Relationship Destruction
Triangulation doesn't just damage the primary relationship—it destroys trust in multiple relationships:
- Friendships: When friends are used as flying monkeys or comparison tools, you lose trust in those friendships
- Family bonds: Relatives recruited as validators become complicit in the abuse, damaging family relationships
- New relationships: After experiencing triangulation, you may struggle to trust future partners or fear being compared
The manipulator's tactic creates ripple effects far beyond the primary relationship.
Erosion of Reality Testing
Perhaps most damaging is the impact on your ability to trust your own perceptions:
- You second-guess your feelings ("Maybe I am too sensitive")
- You doubt your memories ("Did I overreact? Maybe it wasn't that bad")
- You defer to others' judgment instead of your own
- You become dependent on external validation instead of internal knowing
This erosion of reality testing can persist long after the relationship ends, requiring dedicated therapeutic work to rebuild confidence in your own perceptions.
How to Recognize Triangulation
Red flags:
- You rarely have conflicts directly; there's always a third party involved
- You frequently hear "So-and-so thinks you..." or "I talked to [third party] and they agree with me"
- You feel like you're competing for your partner's attention with others
- Your partner shares intimate relationship details with people who shouldn't be involved
- You're often being compared unfavorably to ex-partners, friends, or hypothetical others
- Relationship decisions are outsourced to third parties (parents, friends, etc.)
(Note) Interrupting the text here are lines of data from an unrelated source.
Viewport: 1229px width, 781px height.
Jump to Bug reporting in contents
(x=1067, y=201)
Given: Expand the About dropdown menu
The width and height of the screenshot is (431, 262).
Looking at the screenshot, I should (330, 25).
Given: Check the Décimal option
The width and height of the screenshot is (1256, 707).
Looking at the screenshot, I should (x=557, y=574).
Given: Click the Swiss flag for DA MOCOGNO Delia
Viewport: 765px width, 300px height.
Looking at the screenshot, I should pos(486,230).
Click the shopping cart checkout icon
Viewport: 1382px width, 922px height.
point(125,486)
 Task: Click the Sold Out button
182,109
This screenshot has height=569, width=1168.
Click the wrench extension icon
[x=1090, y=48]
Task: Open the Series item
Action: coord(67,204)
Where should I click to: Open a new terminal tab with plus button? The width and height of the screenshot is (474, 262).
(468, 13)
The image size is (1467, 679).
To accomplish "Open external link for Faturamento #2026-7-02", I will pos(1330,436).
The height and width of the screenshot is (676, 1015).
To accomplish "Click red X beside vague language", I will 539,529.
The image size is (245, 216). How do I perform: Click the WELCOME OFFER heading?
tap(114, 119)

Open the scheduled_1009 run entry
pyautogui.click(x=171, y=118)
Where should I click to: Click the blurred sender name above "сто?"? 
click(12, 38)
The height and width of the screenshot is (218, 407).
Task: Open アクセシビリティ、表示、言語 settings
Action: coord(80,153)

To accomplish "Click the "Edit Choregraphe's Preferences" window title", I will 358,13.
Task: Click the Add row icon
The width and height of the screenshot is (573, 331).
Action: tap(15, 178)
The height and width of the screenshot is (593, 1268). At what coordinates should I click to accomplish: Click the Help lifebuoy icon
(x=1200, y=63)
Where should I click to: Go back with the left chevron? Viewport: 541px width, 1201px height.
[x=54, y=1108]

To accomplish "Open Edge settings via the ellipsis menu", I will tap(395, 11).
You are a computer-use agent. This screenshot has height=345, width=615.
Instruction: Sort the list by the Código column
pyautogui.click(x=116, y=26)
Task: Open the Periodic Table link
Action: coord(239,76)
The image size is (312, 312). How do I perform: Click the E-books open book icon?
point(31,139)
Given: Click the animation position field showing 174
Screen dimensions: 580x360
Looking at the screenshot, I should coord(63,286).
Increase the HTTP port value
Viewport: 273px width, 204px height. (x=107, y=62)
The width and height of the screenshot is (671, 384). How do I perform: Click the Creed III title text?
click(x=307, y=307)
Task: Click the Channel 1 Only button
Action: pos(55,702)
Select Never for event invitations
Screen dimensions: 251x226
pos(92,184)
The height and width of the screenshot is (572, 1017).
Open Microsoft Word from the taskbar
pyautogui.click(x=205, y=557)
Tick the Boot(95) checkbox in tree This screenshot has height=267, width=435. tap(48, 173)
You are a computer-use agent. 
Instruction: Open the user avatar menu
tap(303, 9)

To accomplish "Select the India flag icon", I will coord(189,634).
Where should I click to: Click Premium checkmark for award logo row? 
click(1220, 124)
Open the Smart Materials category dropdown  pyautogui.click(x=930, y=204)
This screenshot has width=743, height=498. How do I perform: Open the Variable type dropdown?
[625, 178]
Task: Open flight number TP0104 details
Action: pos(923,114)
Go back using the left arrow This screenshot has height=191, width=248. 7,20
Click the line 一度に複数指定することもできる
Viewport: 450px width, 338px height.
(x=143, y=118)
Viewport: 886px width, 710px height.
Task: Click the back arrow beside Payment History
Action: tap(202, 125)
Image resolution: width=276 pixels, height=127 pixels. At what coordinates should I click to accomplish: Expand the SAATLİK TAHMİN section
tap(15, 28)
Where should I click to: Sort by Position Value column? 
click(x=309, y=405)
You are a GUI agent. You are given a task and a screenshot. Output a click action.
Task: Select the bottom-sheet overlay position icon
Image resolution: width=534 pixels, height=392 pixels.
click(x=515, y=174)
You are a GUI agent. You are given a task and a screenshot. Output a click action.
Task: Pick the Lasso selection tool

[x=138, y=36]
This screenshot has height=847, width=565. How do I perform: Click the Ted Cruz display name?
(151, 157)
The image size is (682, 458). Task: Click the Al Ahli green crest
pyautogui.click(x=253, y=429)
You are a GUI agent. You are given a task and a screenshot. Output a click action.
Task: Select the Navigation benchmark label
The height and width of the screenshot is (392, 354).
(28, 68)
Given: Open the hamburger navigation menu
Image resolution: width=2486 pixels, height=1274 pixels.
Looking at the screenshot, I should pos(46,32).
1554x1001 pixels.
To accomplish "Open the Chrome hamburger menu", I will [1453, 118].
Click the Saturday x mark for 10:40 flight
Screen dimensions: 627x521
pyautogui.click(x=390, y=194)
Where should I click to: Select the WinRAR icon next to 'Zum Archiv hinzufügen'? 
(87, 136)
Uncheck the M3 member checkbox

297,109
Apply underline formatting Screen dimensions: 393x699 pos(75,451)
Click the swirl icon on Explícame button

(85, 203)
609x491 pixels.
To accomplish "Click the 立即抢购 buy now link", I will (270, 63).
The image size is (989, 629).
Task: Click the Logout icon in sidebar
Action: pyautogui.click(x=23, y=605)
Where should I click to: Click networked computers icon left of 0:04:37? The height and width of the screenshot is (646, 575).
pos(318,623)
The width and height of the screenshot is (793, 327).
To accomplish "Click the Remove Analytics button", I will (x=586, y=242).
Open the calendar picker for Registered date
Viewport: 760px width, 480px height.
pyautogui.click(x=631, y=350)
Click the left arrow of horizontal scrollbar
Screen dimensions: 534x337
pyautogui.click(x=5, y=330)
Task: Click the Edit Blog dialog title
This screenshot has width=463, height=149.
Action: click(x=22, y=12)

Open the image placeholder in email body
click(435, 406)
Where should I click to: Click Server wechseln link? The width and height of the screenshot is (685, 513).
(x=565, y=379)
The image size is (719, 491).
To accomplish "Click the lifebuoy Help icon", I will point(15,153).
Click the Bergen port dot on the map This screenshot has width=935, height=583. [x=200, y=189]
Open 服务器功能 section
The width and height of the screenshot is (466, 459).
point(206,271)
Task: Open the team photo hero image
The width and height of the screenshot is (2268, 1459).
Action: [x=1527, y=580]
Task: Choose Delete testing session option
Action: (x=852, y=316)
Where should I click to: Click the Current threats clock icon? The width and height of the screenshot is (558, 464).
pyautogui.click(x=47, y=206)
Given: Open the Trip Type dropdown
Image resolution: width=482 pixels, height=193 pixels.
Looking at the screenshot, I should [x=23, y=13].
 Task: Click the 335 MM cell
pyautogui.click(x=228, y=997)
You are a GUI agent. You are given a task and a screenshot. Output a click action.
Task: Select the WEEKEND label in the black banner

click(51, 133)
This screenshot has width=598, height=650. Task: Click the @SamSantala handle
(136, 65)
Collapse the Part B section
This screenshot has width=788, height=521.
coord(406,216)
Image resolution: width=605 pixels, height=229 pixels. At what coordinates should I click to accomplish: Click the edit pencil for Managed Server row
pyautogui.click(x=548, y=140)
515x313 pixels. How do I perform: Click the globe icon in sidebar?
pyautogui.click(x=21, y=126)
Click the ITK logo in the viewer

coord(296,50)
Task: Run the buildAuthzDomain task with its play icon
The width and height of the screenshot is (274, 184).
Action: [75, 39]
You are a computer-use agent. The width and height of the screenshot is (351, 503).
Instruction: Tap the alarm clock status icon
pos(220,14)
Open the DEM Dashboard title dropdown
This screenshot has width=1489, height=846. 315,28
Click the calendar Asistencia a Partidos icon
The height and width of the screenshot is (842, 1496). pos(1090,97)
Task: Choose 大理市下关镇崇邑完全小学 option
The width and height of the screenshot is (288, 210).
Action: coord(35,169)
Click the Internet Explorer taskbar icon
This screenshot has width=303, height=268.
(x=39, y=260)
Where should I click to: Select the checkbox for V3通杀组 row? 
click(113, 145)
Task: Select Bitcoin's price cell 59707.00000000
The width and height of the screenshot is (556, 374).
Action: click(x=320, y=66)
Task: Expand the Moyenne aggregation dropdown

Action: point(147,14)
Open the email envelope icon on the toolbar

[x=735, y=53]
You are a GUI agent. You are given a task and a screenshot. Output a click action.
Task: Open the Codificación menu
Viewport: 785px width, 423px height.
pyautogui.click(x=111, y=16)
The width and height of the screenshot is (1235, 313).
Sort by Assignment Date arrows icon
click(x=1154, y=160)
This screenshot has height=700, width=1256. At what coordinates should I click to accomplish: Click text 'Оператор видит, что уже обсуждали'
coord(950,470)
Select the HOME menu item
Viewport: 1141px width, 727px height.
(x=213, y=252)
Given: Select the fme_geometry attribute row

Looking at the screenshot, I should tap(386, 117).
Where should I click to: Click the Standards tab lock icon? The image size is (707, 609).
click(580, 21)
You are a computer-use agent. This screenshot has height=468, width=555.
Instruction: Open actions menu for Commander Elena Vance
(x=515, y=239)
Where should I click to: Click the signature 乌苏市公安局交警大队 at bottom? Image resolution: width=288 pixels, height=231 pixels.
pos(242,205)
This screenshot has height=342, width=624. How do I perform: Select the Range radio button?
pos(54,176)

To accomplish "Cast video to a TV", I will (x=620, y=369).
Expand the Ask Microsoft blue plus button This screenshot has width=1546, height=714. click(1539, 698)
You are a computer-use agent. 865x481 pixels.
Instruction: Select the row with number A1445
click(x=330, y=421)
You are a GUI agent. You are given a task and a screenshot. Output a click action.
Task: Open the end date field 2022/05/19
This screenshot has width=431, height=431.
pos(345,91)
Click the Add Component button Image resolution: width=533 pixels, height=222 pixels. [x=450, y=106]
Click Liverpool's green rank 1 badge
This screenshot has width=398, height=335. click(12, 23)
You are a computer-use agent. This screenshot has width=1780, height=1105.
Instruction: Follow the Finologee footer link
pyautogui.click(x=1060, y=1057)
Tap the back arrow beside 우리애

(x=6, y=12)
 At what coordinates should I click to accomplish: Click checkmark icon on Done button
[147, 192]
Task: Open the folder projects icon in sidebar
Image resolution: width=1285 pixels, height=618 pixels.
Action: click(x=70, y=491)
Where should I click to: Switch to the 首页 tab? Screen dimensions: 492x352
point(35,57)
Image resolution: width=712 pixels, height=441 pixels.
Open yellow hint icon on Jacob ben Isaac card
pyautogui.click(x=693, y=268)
- Children deliver messages between you and your ex
- You feel like you're always outnumbered or "the only one who sees it this way"
- You notice the same patterns of comparison and competition across multiple relationships or contexts
- Third parties seem to have more influence over relationship decisions than you do
- You find yourself defending your perspective to people who weren't present and don't have complete information
Pattern recognition:
One or two instances don't necessarily indicate a pattern. Triangulation as abuse is:
- Frequent and consistent
- Used to avoid accountability
- Deliberately creates insecurity or competition
- Prevents direct, authentic communication
- Results in you feeling powerless or wrong
- Escalates when you attempt to set boundaries or assert needs
- Involves recruiting new third parties when old ones stop being useful
How to Respond to Triangulation
1. Name It
"I notice you often bring up what other people think about our relationship. I'd like us to discuss this directly between us."
Or in co-parenting:**
"Please communicate parenting decisions directly with me, not through the children."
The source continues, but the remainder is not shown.